Philosophical Problems of Space and Time
- Cover of the first edition
- Author: Adolf Grünbaum
- Language: English
- Series: Boston Studies in the Philosophy of Science
- Subject: Philosophy of space and time
- Publisher: Alfred A. Knopf
- Publication date: 1963
- Publication place: United States
- Media type: Print (Hardcover and Paperback)
- Pages: 446 (first edition)/ 884 (second edition)
- ISBN: 978-9027703583

= Philosophical Problems of Space and Time =

1963 book by Adolf Grünbaum

Philosophical Problems of Space and Time is a book on the philosophy of space and time by the philosopher Adolf Grünbaum. It is recognized as a major work in the philosophy of the natural sciences.

==Summary==
Grünbaum, who acknowledges his debts to the philosopher Hans Reichenbach, discusses the philosophy of space and time, and scientific and mathematical fields such as geometry, chronometry, and geochronometry. He also provides an account of the Philosophiæ Naturalis Principia Mathematica (1687) of the physicist Isaac Newton, as well as the work of other physicists such as Albert Einstein, and that of the mathematician Bernhard Riemann. He criticizes the philosophers Ernest Nagel and Jacques Maritain, arguing that in The Structure of Science (1961) Nagel misinterprets the philosopher of science Henri Poincaré and that in The Degrees of Knowledge (1932) Maritain misinterprets the nature of geometry.

The central themes explored in the book include:

Philosophy of Space:

Grünbaum critically examines the nature of space and questions related to its absolute or relative nature. He explores different theories of space and assesses their implications for our understanding of the physical world.

Philosophy of Time:

Grünbaum addresses the nature of time and its relationship to space. The book discusses the philosophical implications of various theories of time, including the A-theory and B-theory of time. Grünbaum critically analyzes the concept of the present moment and the nature of temporal becoming.

Philosophy of Physics:

The book connects philosophical issues with developments in physics, especially in the context of relativity theory. Grünbaum critically assesses the implications of Einstein's theories of relativity for our understanding of space and time.

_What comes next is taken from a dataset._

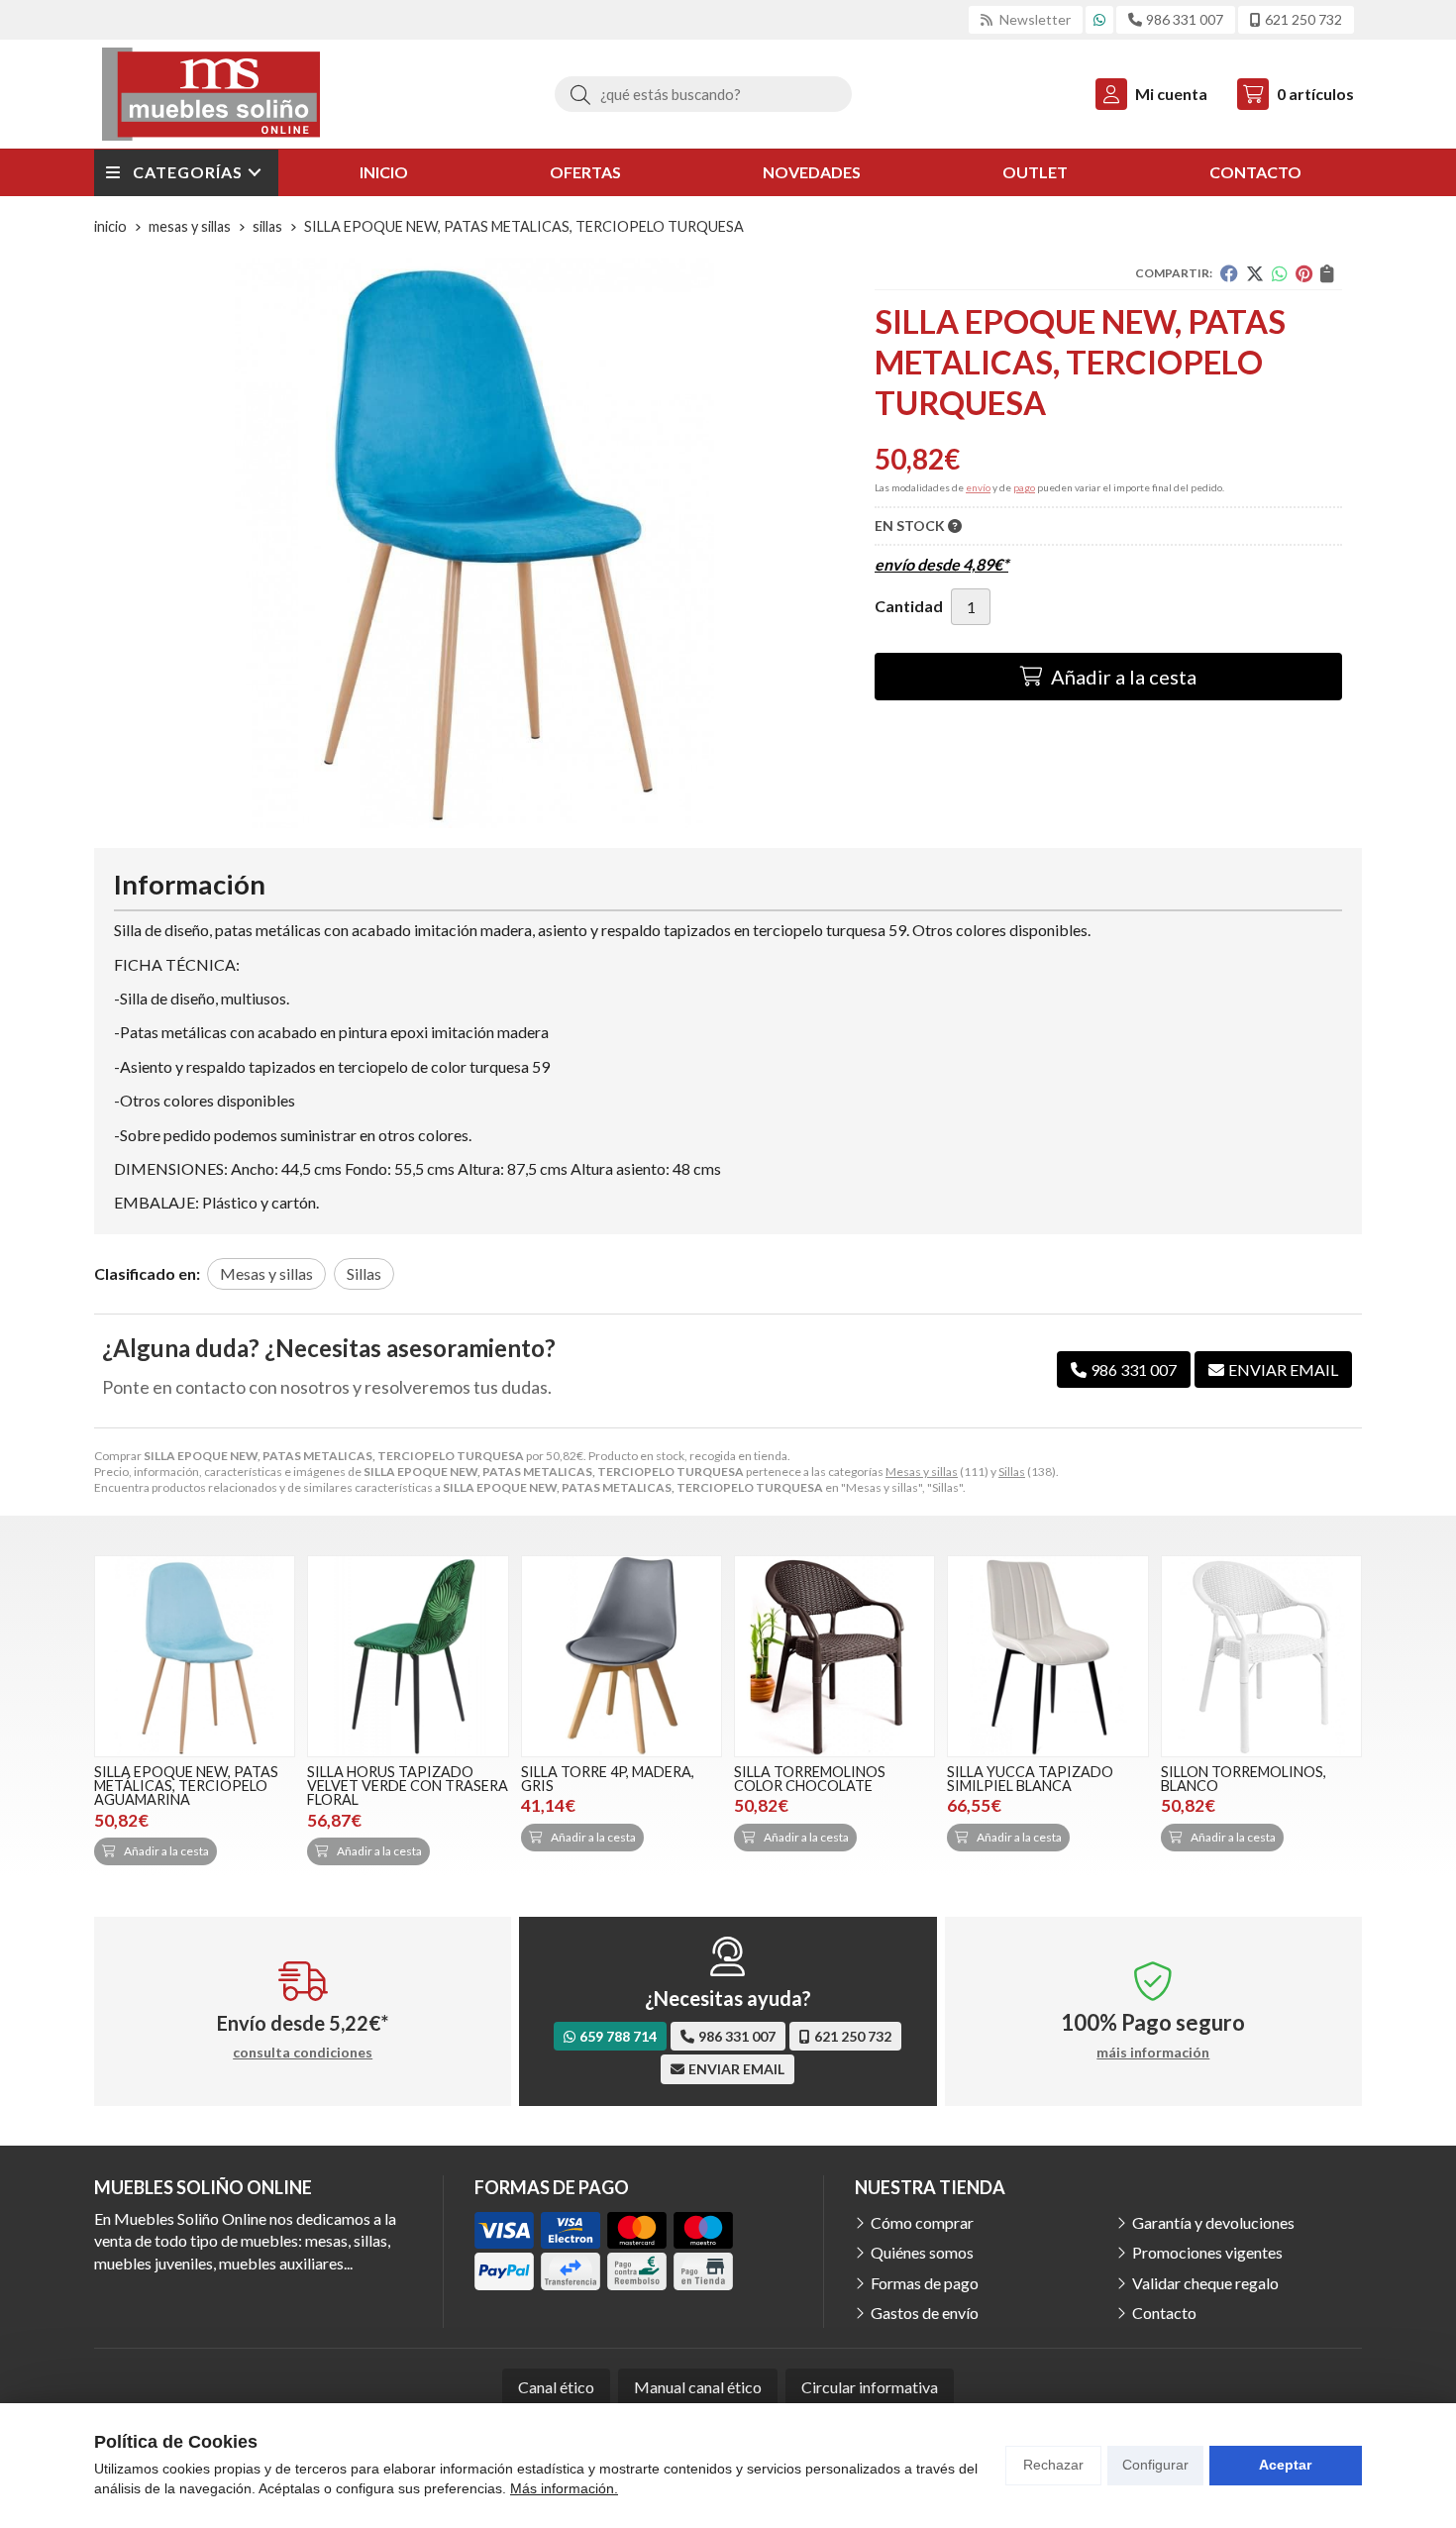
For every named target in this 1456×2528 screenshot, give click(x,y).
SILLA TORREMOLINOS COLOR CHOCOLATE (809, 1778)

Methodological Considerations:

Grünbaum discusses the methodology of philosophy of science and how it can be applied to the study of space and time. He emphasizes the importance of empirical evidence and the need for a rigorous analysis of scientific theories.

==Publication history==
Philosophical Problems of Space and Time was first published by Alfred A. Knopf in the United States in 1963. In 1964, the book was published by Routledge and Kegan Paul in the United Kingdom. In 1969, a revised version was published in Russian translation in the Soviet Union by Progress Publishers. In 1973, an enlarged section was published in English by D. Reidel Publishing Company, as part of the series Boston Studies in the Philosophy of Science.

==Reception==
The philosophers Robert S. Cohen and Marx W. Wartofsky stated that Philosophical Problems of Space and Time was "promptly recognized to be one of the few major works in the philosophy of the natural sciences of this generation" upon its original publication. They believed that this was partly because Grünbaum showed devotion to both "actual science and philosophical understanding" and combined "detail with scope." They credited him with dealing with the "problems of space and time" in their "full depth and complexity".

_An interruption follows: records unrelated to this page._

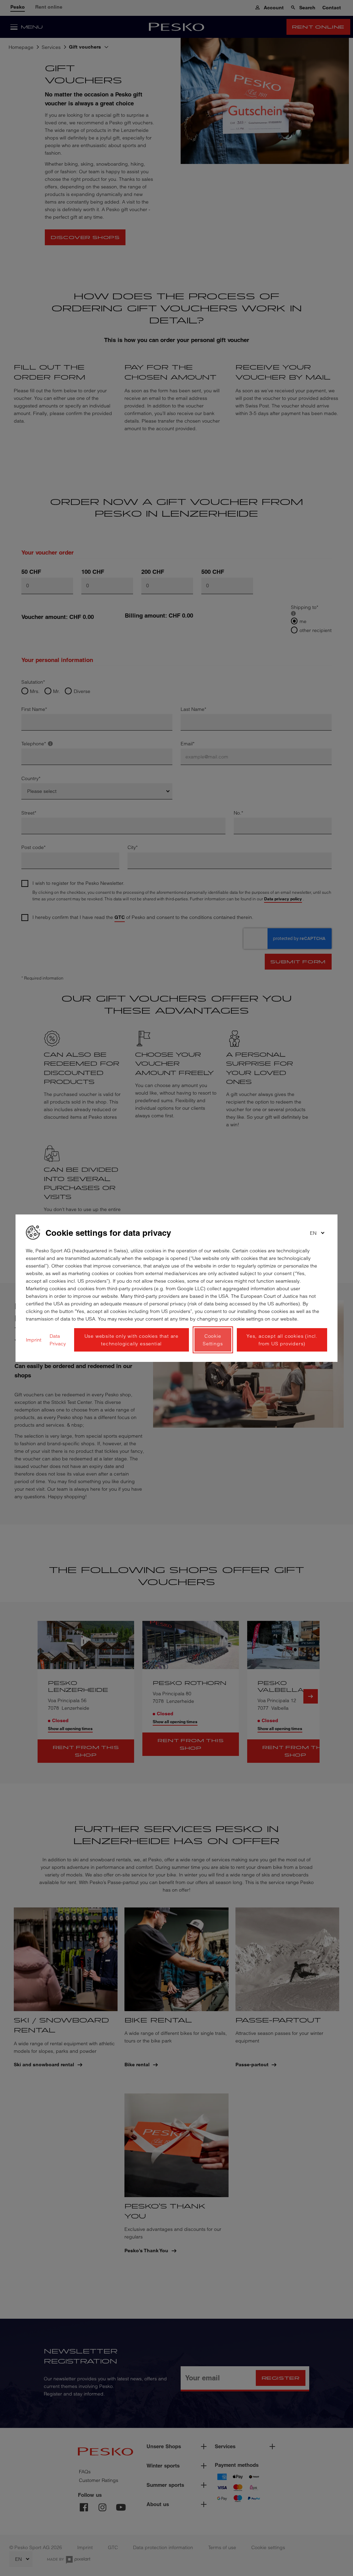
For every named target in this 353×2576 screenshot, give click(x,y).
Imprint (33, 1340)
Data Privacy (58, 1340)
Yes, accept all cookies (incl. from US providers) (281, 1340)
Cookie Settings (213, 1340)
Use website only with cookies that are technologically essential (131, 1340)
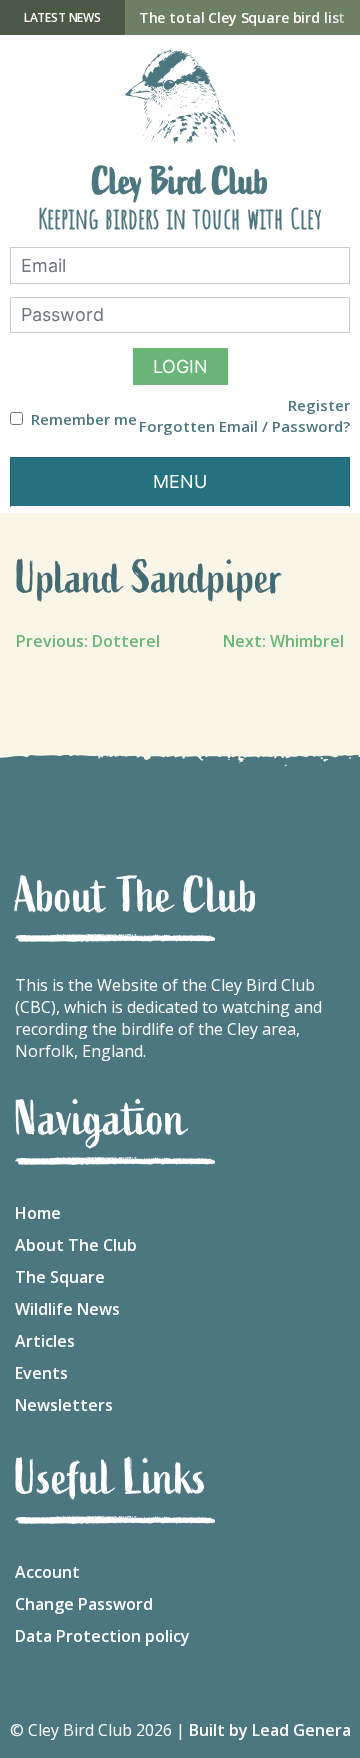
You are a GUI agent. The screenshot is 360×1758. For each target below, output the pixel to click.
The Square (60, 1277)
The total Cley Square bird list (242, 17)
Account (47, 1572)
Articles (45, 1341)
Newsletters (64, 1405)
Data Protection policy (102, 1636)
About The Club (76, 1245)
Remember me (84, 419)
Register (319, 405)
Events (41, 1373)
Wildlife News (67, 1309)
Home (38, 1213)
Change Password (84, 1604)
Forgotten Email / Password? (244, 426)
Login (180, 366)
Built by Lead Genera (270, 1730)
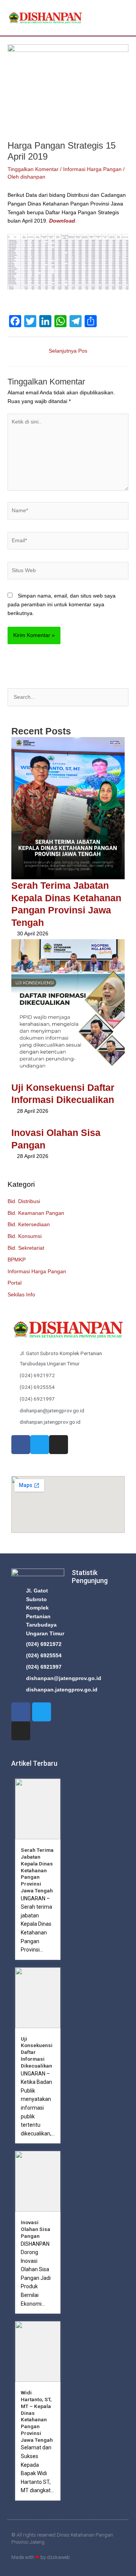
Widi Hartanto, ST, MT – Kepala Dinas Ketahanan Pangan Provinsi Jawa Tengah (37, 2416)
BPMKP (17, 1260)
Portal (15, 1283)
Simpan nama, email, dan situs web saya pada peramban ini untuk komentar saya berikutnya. (62, 604)
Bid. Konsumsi (25, 1236)
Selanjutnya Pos (68, 351)
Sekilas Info (21, 1294)
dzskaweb (58, 2557)
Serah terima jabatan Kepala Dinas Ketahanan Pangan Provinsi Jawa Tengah (37, 1870)
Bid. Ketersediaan (29, 1224)
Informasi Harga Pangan (37, 1271)
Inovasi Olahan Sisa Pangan (35, 2229)
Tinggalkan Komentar (33, 169)
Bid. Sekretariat (26, 1248)
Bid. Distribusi (24, 1201)
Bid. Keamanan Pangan (36, 1213)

The philosopher Milič Čapek wrote that Grünbaum was, alongside the physicist Olivier Costa de Beauregard, one of the "most vigorous defenders" of the view that time should be treated as equivalent to space. The philosopher Roger Scruton described Philosophical Problems of Space and Time as the most comprehensive discussion of non-Euclidean space, though he added that the work was "far from inviting". The philosopher Philip L. Quinn called Grünbaum's thesis about physical geometry and chronometry "striking".